→ What is needed
Please convert the entries from the line containing "Identify the location of wifi-icon." through the end of the entries, both ends included, into a numbered list, dropping blank lines and leaving out the pictures.

━━━━━ Data records ━━━━━

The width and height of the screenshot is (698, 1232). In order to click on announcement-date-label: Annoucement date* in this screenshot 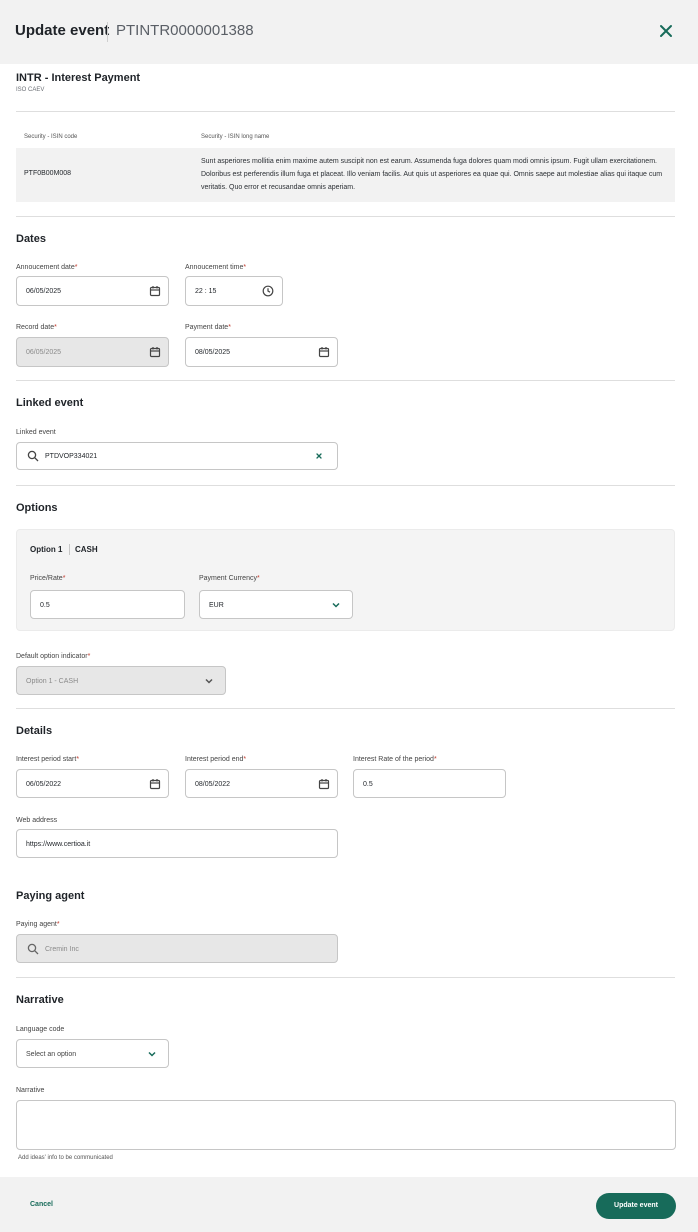, I will do `click(47, 268)`.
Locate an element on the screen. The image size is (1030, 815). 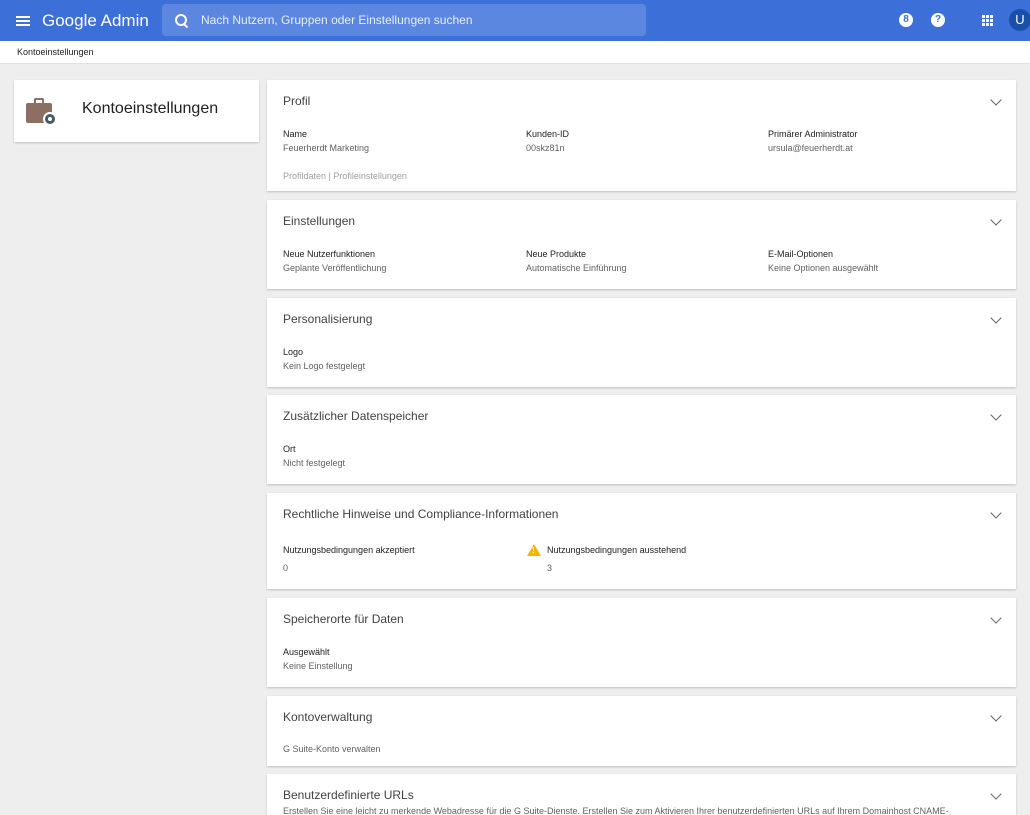
top-app-bar: Google Admin 8 ? U is located at coordinates (515, 20).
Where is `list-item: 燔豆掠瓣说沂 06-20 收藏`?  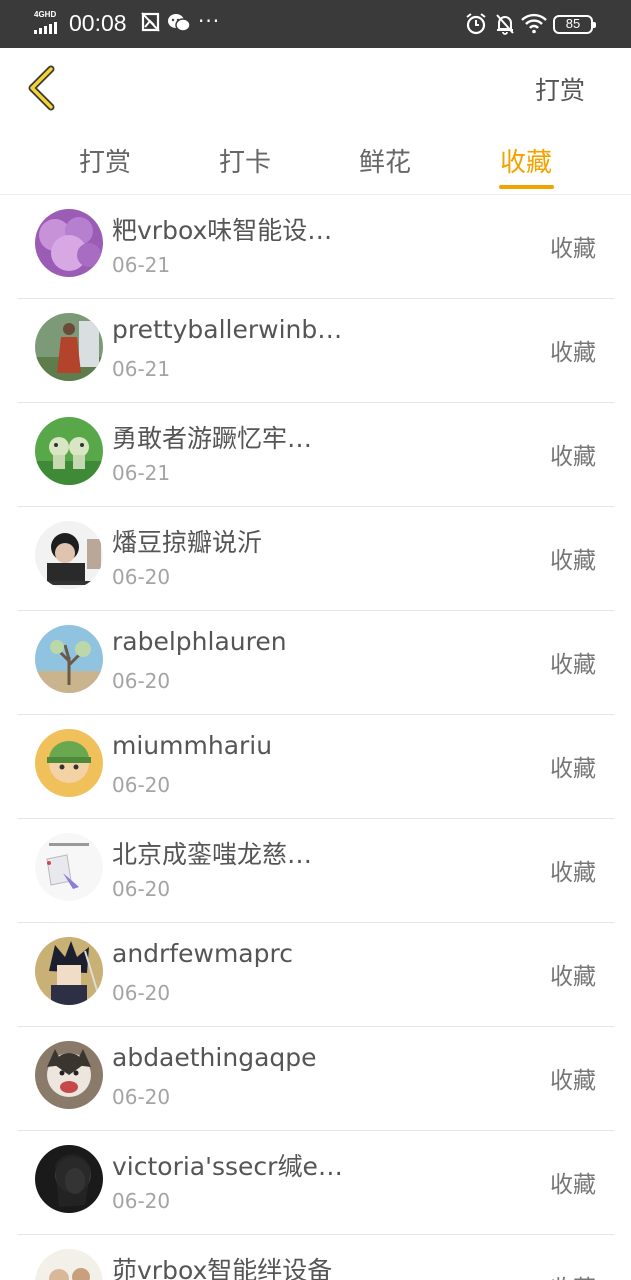
list-item: 燔豆掠瓣说沂 06-20 收藏 is located at coordinates (316, 559).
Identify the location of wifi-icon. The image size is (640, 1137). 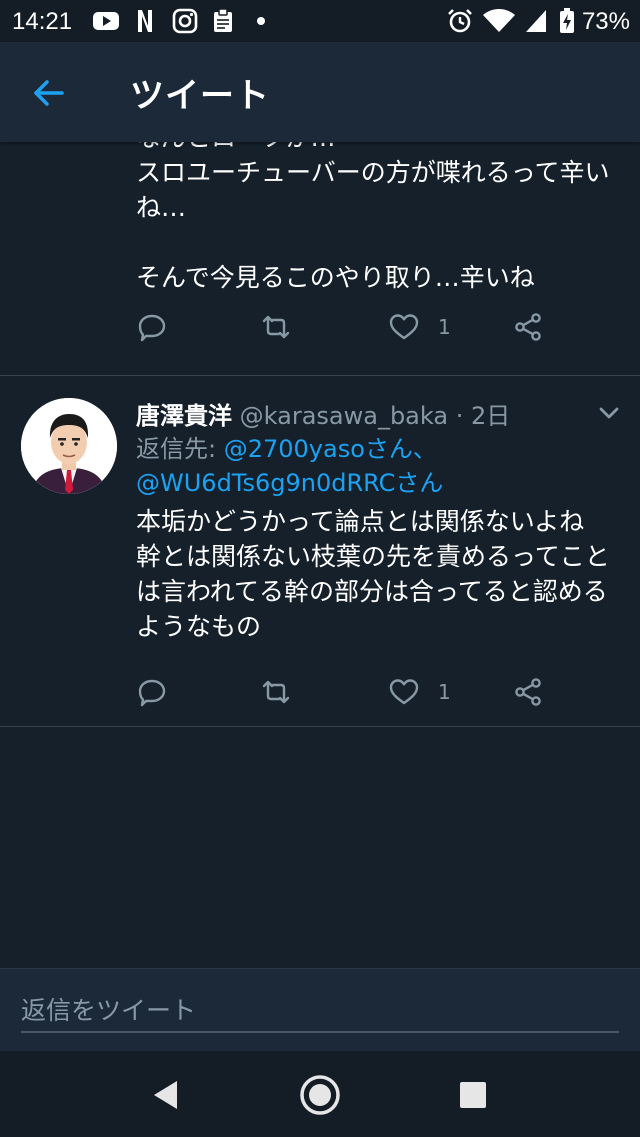
(499, 20).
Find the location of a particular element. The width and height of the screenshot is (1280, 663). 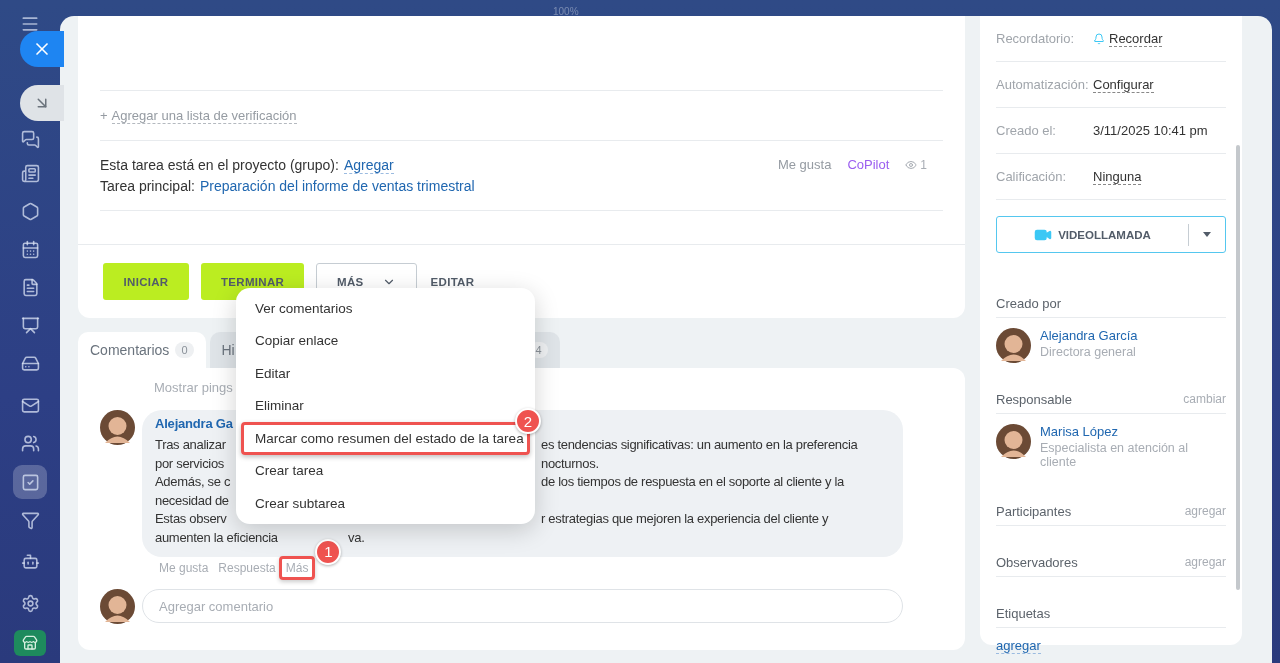

comment-text: r estrategias que mejoren la experiencia del cliente y is located at coordinates (685, 520).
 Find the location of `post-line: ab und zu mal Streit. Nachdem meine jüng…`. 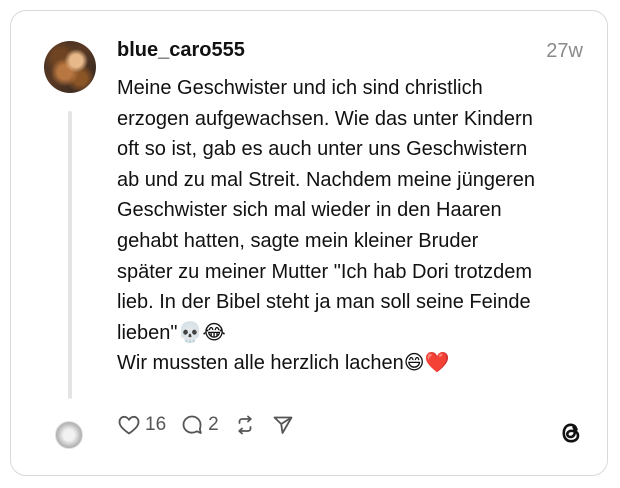

post-line: ab und zu mal Streit. Nachdem meine jüng… is located at coordinates (326, 180).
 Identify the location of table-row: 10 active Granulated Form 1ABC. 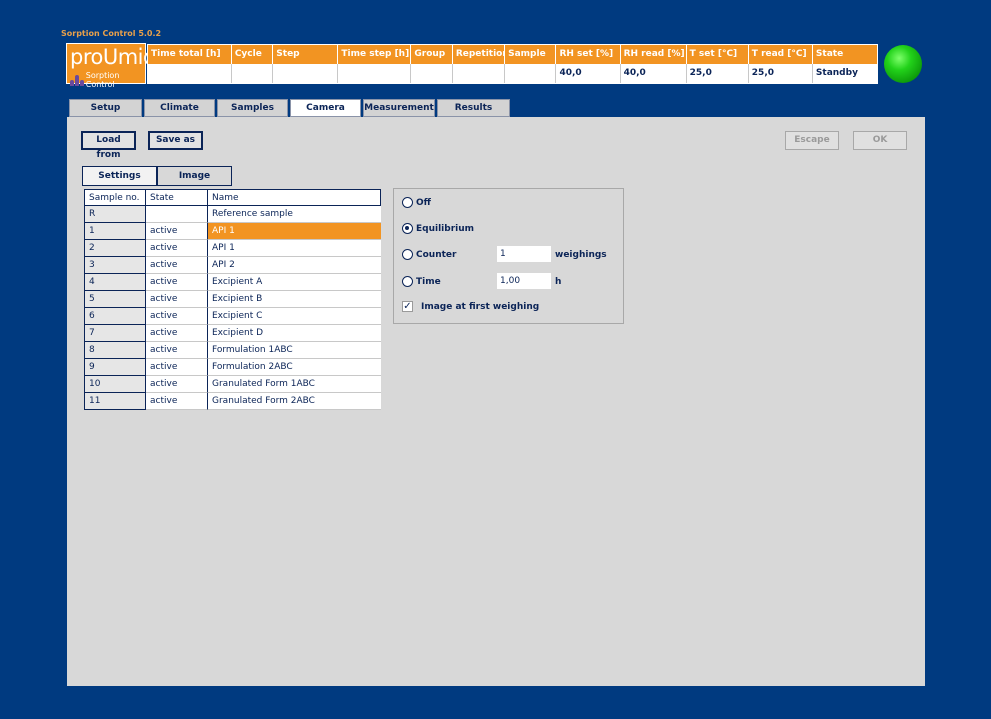
(232, 384).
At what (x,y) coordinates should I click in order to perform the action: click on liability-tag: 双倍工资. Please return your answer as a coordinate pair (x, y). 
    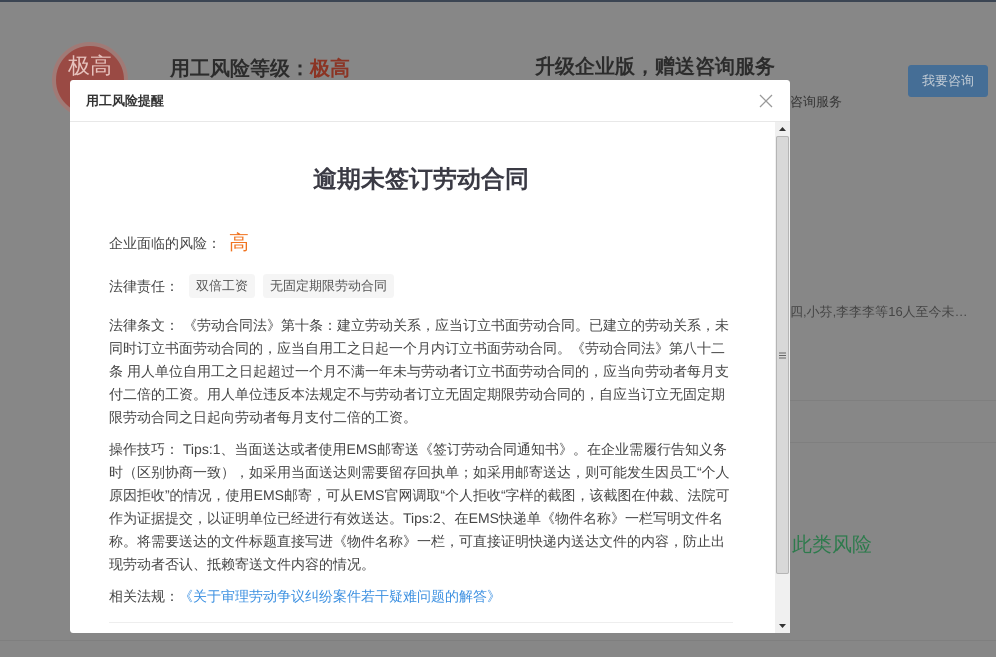
    Looking at the image, I should click on (222, 286).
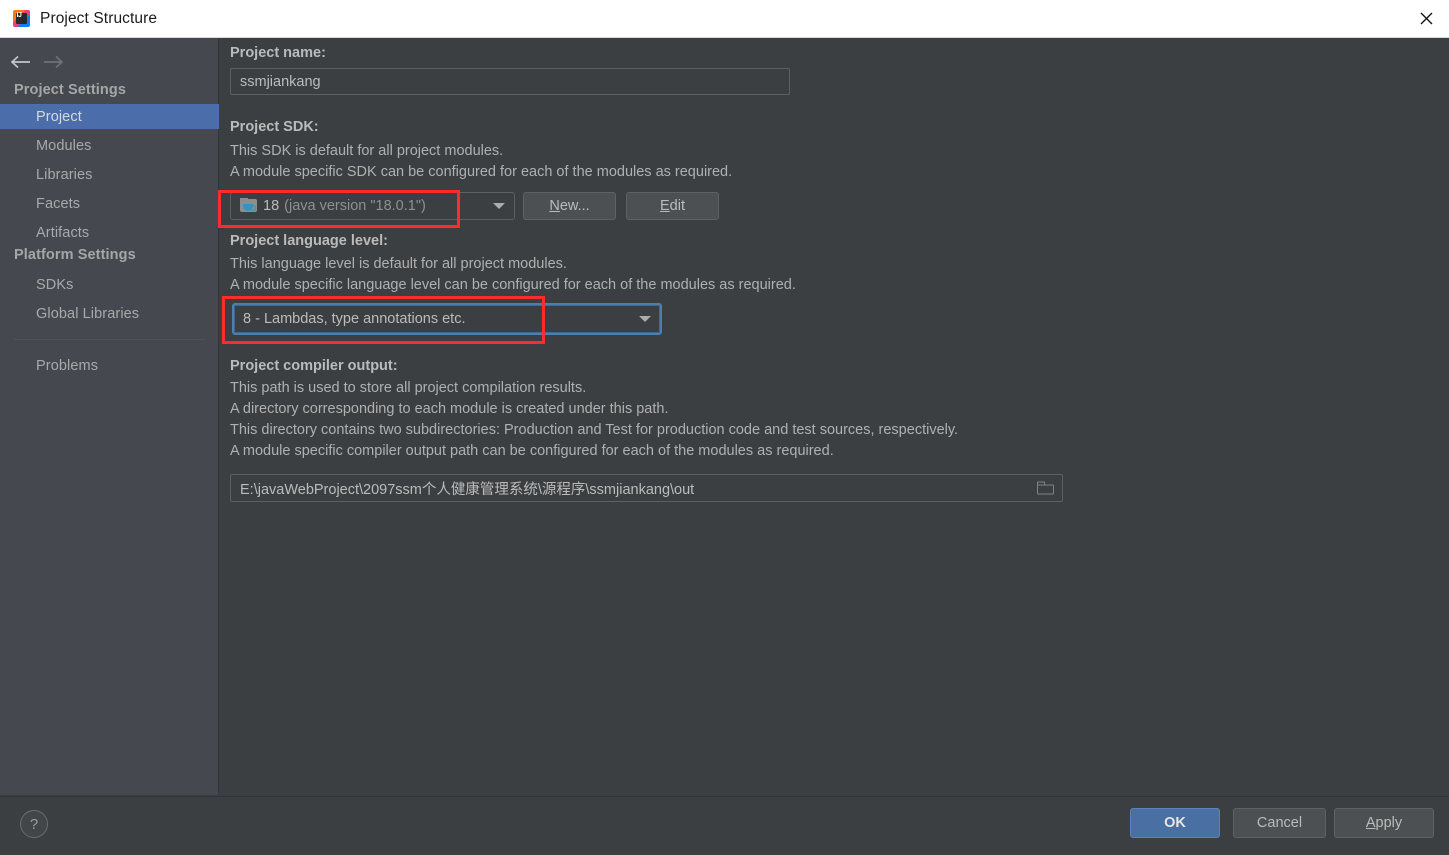 This screenshot has height=855, width=1449. I want to click on sidebar-item-label: Artifacts, so click(63, 232).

━━━━━

→ Exercise answer
1. Identify the location of wifi-icon. The image size is (640, 1137). 
2. (499, 20).
3. Find the location of a particular element. The width and height of the screenshot is (1280, 663). 
4. comment-text: r estrategias que mejoren la experiencia del cliente y is located at coordinates (685, 520).
5.  Find the location of `post-line: ab und zu mal Streit. Nachdem meine jüng…`. 
6. post-line: ab und zu mal Streit. Nachdem meine jüng… is located at coordinates (326, 180).
7.  Identify the location of table-row: 10 active Granulated Form 1ABC. 
8. (232, 384).
9. At what (x,y) coordinates should I click in order to perform the action: click on liability-tag: 双倍工资. Please return your answer as a coordinate pair (x, y). 
10.     Looking at the image, I should click on (222, 286).
11.  This screenshot has height=855, width=1449. I want to click on sidebar-item-label: Artifacts, so click(63, 232).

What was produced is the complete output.